University of Saskatchewan (USask) chemical engineering PhD candidate Alivia Mukherjee from the College of Engineering is investigating how spent coffee grounds can be used to reduce greenhouse gas emissions, and add value to an abundant Canadian waste product.
“One day sitting at a local Tim Hortons, I saw the employees were discarding the wastes in huge plastic bags,” said Mukherjee. “I began to brainstorm to understand how leftover organic material—spent coffee grounds from one of the biggest coffee chains in Canada—can be valorized to produce value-added products.”
When a waste product such as coffee grounds are deposited in a landfill, the decomposition process produces methane, which has 21 times more greenhouse gas effects than carbon dioxide.
Mukherjee and her research team have a goal of finding sustainable strategies to re-use and recycle organic waste products in Canada rather than seeing it go to landfills.
In the case of coffee ground waste, the leftover substance has the potential to be able to serve as a trap for carbon dioxide.
Using USask’s Canadian Light Source (CLS) synchrotron technology, Mukherjee treated coffee ground waste with heat to change the surface characteristics of the coffee grounds. Treating the waste in this manner allows it to become more effective at storing carbon.
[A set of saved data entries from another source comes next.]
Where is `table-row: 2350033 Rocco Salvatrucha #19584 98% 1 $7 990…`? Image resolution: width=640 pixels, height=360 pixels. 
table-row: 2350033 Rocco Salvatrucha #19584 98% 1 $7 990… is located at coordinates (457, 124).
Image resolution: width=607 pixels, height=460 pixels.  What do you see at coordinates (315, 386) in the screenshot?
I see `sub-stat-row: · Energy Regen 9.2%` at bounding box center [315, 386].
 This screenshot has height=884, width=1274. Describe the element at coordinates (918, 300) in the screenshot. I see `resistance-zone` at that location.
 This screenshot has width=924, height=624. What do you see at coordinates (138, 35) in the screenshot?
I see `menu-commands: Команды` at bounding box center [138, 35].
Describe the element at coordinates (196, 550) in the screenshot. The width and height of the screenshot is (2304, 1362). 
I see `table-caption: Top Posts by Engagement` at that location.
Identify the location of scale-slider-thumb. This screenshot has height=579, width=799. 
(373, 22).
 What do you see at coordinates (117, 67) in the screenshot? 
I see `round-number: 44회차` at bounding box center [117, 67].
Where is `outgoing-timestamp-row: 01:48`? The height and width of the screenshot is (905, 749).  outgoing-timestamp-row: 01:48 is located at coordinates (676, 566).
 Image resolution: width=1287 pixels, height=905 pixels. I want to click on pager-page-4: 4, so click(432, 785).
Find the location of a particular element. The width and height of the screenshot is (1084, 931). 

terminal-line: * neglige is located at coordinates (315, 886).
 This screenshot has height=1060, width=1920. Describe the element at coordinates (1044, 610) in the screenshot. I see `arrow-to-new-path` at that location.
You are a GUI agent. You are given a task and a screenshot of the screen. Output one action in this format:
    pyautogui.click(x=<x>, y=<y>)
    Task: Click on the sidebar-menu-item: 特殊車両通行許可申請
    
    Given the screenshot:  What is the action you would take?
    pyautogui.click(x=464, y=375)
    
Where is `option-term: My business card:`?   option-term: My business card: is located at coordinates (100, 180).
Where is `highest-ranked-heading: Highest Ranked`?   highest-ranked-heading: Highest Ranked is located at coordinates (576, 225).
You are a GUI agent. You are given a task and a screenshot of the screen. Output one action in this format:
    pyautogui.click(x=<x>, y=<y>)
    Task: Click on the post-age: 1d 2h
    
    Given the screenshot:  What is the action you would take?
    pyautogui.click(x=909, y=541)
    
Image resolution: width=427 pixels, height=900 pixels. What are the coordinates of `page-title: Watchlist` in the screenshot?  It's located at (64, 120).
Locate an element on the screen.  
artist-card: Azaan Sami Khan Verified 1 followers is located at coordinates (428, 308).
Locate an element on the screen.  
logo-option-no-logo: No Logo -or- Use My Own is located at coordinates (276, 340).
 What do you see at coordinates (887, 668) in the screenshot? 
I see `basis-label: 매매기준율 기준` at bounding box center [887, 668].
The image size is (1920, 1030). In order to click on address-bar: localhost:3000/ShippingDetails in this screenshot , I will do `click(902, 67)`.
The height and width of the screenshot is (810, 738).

“With these findings, we can further tune the surface of the adsorbent to help improve the interaction with carbon dioxide in a post-combustion scenario,” Mukherjee said.
Mukherjee’s work can be applied to the concept of carbon capture and storage. This carbon emission reduction technique focuses on trapping the emissions before they are released into the atmosphere, contributing to global warming.
The question of how to be environmentally friendly while still stimulating global economic growth has been a long-standing public debate, and Mukherjee’s project could serve as an example of a possible solution.
“I believe it will excite the public [to] know that drinking coffee is not only limited to as an everyday pleasure that contributes towards the economy, but also the waste generated from consuming it can have a significant impact on the environment.”
Mukherjee estimates the physically altered coffee ground waste that results from the thermal treatment could be sold for up to two dollars per pound as a new product for use in high carbon emissive industries.
She also said one of the benefits of the process is that it can be easily retrofitted to existing industries to help reduce carbon emissions, such as power and chemical plants.
“The unique element of my research lies in the fact that I am exploiting waste generated from the coffee industry that is not only abundant and cheap but also comes with attractive inherent physical and chemical traits,” said Mukherjee. “Additionally, the findings can be used to valorize the organic fractions in tea waste.”
The project is supervised by USask College of Engineering professor Dr. Ajay K. Dalai (PhD), who has served as the Canada Research Chair of Bio-energy and Environmentally Friendly Chemical Processing since 2001, and co-supervised by Dr. Catherine Niu (PhD).
The next step of the research will be to investigate ways to make the process more economical and efficient for industries to implement in their operations.
Following the completion of her doctorate program, Mukherjee plans to work as a climate scientist to pursue potential solutions to global warming.
“When I see that my words impact and touch so many lives, I feel motivated. I feel galvanized knowing that it could contribute to some extent to control climate change.”
The research was funded by the National Sciences and Engineering Council of Canada, the Canadian Research Chair program, and BioFuelNet Canada, and with the scientific support of the CLS and the Saskatchewan Structural Sciences Centre.